* **Prompt**:
Below are some records; each one is to be set down again exactly.

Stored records
=== Section Start ===
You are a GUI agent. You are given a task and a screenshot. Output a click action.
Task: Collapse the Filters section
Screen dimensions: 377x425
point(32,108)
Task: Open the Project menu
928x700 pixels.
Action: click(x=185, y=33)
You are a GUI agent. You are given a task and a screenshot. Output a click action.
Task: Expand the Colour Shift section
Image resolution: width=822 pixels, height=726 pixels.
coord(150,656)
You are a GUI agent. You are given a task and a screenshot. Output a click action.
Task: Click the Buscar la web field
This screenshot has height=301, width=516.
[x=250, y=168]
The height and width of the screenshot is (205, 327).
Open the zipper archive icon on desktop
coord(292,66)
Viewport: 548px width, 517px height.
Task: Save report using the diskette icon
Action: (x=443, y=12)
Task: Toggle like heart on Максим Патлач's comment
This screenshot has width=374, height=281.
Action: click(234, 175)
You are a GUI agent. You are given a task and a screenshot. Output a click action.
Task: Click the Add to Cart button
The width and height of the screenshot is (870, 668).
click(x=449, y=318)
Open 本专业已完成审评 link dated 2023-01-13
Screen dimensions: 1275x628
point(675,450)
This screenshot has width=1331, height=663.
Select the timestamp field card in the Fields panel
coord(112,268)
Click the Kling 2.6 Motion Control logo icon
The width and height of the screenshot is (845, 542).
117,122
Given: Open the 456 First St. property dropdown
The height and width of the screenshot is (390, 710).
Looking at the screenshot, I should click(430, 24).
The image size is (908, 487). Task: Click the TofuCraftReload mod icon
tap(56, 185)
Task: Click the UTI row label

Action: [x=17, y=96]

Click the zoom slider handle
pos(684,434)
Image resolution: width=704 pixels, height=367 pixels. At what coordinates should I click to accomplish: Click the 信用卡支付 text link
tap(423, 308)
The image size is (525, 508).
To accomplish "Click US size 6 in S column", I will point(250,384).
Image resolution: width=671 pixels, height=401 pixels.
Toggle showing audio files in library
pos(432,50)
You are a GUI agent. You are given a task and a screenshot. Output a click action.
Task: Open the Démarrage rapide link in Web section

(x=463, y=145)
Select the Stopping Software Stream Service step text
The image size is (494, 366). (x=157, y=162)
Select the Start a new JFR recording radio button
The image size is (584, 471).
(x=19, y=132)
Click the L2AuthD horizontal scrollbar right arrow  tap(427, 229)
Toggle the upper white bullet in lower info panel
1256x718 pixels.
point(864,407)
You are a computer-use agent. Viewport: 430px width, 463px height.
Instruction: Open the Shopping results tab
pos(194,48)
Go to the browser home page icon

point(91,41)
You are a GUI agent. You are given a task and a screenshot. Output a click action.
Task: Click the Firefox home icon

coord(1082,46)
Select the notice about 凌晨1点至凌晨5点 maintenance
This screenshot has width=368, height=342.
=== Section End ===
* **Exercise answer**:
You are a GUI agent. You are given a task and a screenshot. Output a click action.
Task: Collapse the Filters section
Screen dimensions: 377x425
point(32,108)
Task: Open the Project menu
928x700 pixels.
Action: click(x=185, y=33)
You are a GUI agent. You are given a task and a screenshot. Output a click action.
Task: Expand the Colour Shift section
Image resolution: width=822 pixels, height=726 pixels.
coord(150,656)
You are a GUI agent. You are given a task and a screenshot. Output a click action.
Task: Click the Buscar la web field
This screenshot has height=301, width=516.
[x=250, y=168]
The height and width of the screenshot is (205, 327).
Open the zipper archive icon on desktop
coord(292,66)
Viewport: 548px width, 517px height.
Task: Save report using the diskette icon
Action: (x=443, y=12)
Task: Toggle like heart on Максим Патлач's comment
This screenshot has width=374, height=281.
Action: click(234, 175)
You are a GUI agent. You are given a task and a screenshot. Output a click action.
Task: Click the Add to Cart button
The width and height of the screenshot is (870, 668).
click(x=449, y=318)
Open 本专业已完成审评 link dated 2023-01-13
Screen dimensions: 1275x628
point(675,450)
This screenshot has width=1331, height=663.
Select the timestamp field card in the Fields panel
coord(112,268)
Click the Kling 2.6 Motion Control logo icon
The width and height of the screenshot is (845, 542).
117,122
Given: Open the 456 First St. property dropdown
The height and width of the screenshot is (390, 710).
Looking at the screenshot, I should click(430, 24).
The image size is (908, 487). Task: Click the TofuCraftReload mod icon
tap(56, 185)
Task: Click the UTI row label

Action: [x=17, y=96]

Click the zoom slider handle
pos(684,434)
Image resolution: width=704 pixels, height=367 pixels. At what coordinates should I click to accomplish: Click the 信用卡支付 text link
tap(423, 308)
The image size is (525, 508).
To accomplish "Click US size 6 in S column", I will point(250,384).
Image resolution: width=671 pixels, height=401 pixels.
Toggle showing audio files in library
pos(432,50)
You are a GUI agent. You are given a task and a screenshot. Output a click action.
Task: Open the Démarrage rapide link in Web section

(x=463, y=145)
Select the Stopping Software Stream Service step text
The image size is (494, 366). (x=157, y=162)
Select the Start a new JFR recording radio button
The image size is (584, 471).
(x=19, y=132)
Click the L2AuthD horizontal scrollbar right arrow  tap(427, 229)
Toggle the upper white bullet in lower info panel
1256x718 pixels.
point(864,407)
You are a computer-use agent. Viewport: 430px width, 463px height.
Instruction: Open the Shopping results tab
pos(194,48)
Go to the browser home page icon

point(91,41)
You are a GUI agent. You are given a task and a screenshot. Output a click action.
Task: Click the Firefox home icon

coord(1082,46)
Select the notice about 凌晨1点至凌晨5点 maintenance
This screenshot has width=368, height=342.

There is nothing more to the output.